King Shiloh’s ‘Healing of the Nations’ n. 77, August 2021.


As a matter of fact, YouTube ads, Twitch subscriptions, Buy Me A Coffee or Facebook Stars provide ways to music and sound practitioners – generically labelled ‘content creators’ – to monetize their free labour. But they do so by putting the burden on the audience, both poisoning music with ads and inviting punters to support out of their pockets. It’s time to stand up for a fair share of the wealth that online presence generates, starting from the so-called ‘content creators’ – whose contribution to the well-being of a platform exceeds the value of single ads to include also the so-called “network effects” (7) – all the way down to the casual user. The ways, of course, are yet to be imagined. But who provides the flour should be entitled to a slice of the cake, isn’t it?

SST as media ecologies

It is also crucial to hold an understanding of SST as complex entities which cannot be reduced to the music they play, nor the person who’s in charge of it. They are rather socio-techno-cultural apparatuses, collectively-operated phonographic and sonic media themselves. As such, they remain part within a wider ecology made of other media, bodies, affects and cash flows, which they contribute to generate and fine-tune. This media ecology (8) is home (and provides income) to many, from the box-lifter to the peanut vendor. By absorbing the platform’s close-up as the default point of view, together with the focus on content creators, the risk is for the bigger picture to get lost, and for the most fragile figures in the scene to be left behind.

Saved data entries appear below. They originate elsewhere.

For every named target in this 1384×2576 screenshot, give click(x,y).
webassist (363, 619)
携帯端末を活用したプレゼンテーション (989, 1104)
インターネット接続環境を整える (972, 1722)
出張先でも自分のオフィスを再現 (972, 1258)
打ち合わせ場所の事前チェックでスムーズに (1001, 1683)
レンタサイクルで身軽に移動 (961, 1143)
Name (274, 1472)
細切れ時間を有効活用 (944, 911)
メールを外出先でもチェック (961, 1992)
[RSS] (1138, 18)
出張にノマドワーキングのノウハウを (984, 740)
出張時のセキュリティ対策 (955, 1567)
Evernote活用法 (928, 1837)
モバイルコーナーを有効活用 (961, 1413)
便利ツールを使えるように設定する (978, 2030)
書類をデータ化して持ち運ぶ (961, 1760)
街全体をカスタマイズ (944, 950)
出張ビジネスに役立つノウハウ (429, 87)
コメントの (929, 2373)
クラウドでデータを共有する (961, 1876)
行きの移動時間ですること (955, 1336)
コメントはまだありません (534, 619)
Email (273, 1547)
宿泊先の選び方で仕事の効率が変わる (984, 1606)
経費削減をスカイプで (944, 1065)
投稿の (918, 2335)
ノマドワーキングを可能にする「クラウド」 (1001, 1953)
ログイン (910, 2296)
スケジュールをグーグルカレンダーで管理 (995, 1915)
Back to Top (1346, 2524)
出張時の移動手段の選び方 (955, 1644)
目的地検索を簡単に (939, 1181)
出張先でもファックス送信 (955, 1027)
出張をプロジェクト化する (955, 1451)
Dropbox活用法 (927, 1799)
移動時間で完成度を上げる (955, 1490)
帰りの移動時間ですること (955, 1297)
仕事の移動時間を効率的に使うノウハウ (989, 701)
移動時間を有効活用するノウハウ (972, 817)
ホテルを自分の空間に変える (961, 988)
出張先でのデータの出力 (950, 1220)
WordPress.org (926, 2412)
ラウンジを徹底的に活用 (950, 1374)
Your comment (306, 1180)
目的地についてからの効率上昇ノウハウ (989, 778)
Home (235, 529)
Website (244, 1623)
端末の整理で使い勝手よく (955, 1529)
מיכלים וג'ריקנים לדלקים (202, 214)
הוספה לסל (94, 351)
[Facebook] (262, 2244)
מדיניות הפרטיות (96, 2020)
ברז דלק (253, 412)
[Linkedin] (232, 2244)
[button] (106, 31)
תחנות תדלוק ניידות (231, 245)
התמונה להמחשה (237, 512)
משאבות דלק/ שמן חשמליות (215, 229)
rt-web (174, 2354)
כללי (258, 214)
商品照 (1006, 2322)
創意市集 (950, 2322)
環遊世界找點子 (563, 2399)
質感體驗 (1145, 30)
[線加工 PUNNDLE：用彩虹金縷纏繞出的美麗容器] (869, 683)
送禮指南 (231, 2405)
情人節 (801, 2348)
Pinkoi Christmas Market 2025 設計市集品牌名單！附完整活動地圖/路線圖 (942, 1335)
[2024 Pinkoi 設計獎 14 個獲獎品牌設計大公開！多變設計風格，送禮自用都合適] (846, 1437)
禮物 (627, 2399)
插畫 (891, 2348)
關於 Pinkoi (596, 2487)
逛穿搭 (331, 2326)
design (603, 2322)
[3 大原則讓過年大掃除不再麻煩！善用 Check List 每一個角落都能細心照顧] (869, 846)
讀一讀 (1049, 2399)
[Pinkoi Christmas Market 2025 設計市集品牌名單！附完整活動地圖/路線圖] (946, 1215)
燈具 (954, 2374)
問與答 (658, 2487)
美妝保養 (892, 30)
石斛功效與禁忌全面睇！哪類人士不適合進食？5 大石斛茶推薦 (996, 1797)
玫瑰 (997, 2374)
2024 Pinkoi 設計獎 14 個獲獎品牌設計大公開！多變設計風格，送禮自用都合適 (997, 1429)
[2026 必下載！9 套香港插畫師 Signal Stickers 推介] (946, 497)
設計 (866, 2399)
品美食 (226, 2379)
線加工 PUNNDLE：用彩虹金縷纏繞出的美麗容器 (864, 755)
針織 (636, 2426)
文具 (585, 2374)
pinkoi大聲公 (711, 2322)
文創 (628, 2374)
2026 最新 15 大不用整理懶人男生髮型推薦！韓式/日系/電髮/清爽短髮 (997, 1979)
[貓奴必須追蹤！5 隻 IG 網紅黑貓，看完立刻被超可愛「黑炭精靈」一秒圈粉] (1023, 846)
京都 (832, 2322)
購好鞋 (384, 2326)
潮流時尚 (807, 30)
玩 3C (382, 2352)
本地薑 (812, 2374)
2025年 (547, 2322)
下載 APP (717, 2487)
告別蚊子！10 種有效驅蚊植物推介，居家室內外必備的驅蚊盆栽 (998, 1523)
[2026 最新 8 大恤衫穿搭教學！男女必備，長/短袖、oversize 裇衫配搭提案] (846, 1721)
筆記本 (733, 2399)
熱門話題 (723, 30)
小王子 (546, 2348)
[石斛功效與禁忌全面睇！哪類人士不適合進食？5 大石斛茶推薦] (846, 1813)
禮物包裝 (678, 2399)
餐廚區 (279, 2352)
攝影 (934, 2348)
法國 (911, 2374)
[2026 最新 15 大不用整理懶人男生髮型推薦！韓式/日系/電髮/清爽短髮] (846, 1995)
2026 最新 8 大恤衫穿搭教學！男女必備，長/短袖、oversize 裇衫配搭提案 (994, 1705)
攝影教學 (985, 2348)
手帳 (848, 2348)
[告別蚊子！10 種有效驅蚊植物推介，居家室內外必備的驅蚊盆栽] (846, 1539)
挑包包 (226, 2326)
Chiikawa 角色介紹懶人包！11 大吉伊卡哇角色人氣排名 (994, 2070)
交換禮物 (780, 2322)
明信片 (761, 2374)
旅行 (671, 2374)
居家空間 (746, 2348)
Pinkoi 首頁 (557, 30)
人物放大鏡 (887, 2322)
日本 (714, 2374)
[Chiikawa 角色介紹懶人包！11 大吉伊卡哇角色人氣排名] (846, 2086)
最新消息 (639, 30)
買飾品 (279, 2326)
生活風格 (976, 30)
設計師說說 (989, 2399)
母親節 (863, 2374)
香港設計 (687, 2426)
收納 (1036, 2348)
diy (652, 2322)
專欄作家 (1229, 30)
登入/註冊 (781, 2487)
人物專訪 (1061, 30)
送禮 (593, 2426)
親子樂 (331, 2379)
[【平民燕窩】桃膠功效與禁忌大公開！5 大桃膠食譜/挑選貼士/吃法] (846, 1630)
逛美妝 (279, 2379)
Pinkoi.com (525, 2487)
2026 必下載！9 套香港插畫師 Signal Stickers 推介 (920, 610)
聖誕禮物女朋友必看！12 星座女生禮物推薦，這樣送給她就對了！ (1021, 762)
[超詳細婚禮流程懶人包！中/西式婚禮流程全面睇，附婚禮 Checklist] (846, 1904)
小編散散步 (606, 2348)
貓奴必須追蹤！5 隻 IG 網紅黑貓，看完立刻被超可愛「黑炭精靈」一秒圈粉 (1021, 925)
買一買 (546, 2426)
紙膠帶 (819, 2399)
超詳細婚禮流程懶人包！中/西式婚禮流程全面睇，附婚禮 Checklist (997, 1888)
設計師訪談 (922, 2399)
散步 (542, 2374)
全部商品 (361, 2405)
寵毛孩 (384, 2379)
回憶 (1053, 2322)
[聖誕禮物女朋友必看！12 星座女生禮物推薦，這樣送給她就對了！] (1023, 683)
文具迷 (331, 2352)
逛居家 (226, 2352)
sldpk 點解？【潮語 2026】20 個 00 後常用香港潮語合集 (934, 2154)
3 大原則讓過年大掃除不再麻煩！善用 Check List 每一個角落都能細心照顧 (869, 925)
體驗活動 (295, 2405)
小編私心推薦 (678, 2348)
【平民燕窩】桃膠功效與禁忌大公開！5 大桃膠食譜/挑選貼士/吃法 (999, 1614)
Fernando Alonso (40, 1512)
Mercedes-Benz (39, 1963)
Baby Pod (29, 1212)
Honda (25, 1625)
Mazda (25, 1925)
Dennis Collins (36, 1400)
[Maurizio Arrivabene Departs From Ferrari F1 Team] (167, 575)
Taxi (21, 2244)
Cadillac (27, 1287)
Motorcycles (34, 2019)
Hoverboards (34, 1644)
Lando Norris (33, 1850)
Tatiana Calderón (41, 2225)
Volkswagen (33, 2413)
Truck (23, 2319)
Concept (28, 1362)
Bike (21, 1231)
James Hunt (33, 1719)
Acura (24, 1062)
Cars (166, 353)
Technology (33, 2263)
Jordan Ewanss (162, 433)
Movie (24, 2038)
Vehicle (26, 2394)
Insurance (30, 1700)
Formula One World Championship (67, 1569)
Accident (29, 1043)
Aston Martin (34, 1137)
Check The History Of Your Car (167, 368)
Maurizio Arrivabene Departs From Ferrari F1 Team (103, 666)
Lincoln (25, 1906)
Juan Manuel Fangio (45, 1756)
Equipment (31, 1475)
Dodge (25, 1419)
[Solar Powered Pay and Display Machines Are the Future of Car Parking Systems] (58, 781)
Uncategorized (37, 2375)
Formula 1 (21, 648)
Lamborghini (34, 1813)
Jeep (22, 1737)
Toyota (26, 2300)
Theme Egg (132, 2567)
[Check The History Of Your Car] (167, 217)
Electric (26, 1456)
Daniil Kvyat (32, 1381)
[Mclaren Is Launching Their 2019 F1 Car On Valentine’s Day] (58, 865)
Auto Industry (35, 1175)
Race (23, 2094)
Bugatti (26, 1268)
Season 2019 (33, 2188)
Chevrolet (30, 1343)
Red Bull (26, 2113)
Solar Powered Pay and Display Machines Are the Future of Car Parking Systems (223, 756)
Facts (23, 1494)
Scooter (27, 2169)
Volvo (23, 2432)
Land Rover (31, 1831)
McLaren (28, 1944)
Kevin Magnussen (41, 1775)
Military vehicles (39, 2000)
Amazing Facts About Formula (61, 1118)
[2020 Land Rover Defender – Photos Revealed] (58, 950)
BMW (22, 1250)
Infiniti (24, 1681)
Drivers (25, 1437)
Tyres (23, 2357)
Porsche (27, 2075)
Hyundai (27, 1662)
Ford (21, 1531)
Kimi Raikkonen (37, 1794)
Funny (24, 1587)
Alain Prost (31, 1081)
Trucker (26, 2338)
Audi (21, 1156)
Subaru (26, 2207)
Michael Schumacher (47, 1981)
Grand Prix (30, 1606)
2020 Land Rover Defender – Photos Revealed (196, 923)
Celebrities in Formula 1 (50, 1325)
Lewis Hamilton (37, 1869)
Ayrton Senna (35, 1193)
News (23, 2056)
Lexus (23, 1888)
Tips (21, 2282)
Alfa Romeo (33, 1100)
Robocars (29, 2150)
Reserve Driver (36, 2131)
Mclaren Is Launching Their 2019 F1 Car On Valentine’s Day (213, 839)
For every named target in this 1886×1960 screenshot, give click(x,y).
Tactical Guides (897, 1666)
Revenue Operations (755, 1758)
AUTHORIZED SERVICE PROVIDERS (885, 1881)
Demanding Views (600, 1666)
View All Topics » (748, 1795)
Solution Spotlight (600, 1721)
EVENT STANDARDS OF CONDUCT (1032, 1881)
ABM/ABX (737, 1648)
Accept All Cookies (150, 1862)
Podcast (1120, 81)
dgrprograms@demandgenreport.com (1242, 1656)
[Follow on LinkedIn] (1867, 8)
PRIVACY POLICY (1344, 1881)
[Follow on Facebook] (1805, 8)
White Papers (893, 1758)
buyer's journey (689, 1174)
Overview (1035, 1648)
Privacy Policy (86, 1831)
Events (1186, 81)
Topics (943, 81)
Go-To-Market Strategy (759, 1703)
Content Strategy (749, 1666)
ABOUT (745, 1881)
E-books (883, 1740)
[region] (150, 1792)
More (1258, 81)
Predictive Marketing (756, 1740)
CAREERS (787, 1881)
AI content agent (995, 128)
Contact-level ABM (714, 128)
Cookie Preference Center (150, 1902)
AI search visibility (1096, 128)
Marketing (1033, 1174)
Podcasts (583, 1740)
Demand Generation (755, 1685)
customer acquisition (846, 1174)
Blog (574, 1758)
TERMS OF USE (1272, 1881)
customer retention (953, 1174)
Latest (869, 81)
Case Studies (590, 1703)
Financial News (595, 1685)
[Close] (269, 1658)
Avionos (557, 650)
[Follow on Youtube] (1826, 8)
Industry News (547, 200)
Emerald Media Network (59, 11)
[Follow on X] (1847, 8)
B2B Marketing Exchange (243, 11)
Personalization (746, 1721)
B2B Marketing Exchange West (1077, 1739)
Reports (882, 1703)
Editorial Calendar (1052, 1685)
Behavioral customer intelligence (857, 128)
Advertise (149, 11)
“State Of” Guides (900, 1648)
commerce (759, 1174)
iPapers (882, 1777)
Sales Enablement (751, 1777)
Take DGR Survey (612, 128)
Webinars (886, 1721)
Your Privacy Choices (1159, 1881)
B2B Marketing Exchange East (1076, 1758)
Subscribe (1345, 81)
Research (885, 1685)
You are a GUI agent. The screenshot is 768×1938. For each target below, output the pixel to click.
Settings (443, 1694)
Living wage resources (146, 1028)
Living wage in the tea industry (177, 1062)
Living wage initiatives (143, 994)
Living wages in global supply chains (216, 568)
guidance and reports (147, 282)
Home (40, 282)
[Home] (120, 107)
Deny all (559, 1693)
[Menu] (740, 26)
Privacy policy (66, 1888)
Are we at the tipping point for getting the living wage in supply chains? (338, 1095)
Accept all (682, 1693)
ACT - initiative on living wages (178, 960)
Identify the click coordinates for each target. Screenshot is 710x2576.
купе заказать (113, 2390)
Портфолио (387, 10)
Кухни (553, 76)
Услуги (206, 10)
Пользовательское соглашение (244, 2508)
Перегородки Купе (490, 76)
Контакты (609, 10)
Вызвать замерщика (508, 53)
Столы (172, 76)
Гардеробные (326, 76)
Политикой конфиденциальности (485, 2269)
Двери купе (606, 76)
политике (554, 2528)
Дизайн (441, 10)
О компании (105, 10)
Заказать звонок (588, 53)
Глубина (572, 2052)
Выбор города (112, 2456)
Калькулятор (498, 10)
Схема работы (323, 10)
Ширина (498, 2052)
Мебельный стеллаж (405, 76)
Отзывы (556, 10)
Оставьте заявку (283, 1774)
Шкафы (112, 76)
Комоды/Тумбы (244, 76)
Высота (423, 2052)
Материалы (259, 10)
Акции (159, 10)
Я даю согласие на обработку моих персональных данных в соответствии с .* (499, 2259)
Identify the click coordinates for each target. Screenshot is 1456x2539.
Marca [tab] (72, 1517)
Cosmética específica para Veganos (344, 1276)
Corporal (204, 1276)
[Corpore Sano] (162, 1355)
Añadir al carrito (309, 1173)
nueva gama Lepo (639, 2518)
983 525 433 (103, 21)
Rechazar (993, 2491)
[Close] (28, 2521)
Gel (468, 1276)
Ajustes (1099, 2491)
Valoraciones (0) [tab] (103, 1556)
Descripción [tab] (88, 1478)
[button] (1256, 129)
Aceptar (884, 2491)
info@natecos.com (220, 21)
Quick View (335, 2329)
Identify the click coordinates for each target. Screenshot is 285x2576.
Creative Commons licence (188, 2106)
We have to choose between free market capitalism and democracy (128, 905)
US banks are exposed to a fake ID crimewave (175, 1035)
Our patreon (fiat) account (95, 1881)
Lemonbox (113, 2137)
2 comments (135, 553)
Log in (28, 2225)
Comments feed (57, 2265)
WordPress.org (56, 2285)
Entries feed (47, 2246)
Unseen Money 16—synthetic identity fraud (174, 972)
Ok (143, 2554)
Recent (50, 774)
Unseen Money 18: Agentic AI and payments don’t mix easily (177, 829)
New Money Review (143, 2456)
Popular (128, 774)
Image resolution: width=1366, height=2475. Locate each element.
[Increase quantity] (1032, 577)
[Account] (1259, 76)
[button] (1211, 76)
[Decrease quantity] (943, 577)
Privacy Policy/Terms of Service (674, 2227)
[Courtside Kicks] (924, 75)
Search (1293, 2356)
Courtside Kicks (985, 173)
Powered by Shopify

The most urgent need for SST is then to escape the capture by platform capitalism by parasiting the digital infrastructure in the same way they have successfully done with other existing technologies and environments. After all, sound systems have unexpectedly turned the domestic turntable into a performing instrument, added to the experience of listening to recorded music the pathos of a theatre play, and reconfigured dodgy street corners into coveted dancefloors. What they are able do in the digital age might be yet to be revealed.

Brian D’Aquino is Senior Research Assistant in the SST project. He’s an author, sound system practitioner and music producer based in the Southern side of Europe.


(1)  This is the case with the free tekno party hold Rennes, France, on New Year’s Eve 2021, or with the Space Travel Teknival held in Viterbo, Italy, in August 2021, among others.

(2)  Henriques, Julian. 2011. Sonic Bodies: Reggae Sound Systems, Performance Techniques and Ways of Knowing. New York-London: Bloomsbury Publishing, p. xv.

(3)  Eshun, Kodwo. 1998. More Brilliant than the Sun: Adventures in Sonic Fiction. London: Quartet, p. 068.

(4)  Horvarth, John. 1998 “Freeware Capitalism”. Posted to nettime, 5 February, https://nettime.org/Lists-Archives/nettime-l-9802/msg00026.html 

(5)  Srniceck, Nick. 2017. Platform Capitalism. Cambridge-Malden: Polity Press

(6)  Terranova, Tiziana. 2000. “Free Labour: Producing Culture for the Digital Economy.” Social text 18.2, p. 33-58

(7) Srniceck, Nick. 2017. Platform Capitalism. Cambridge-Malden: Polity Press, pp. 43-45.

(8) Fuller, Matt. 2005. Media Ecologies: Materialist Energies in Art and Technoculture. Cambridge MA: MIT Press.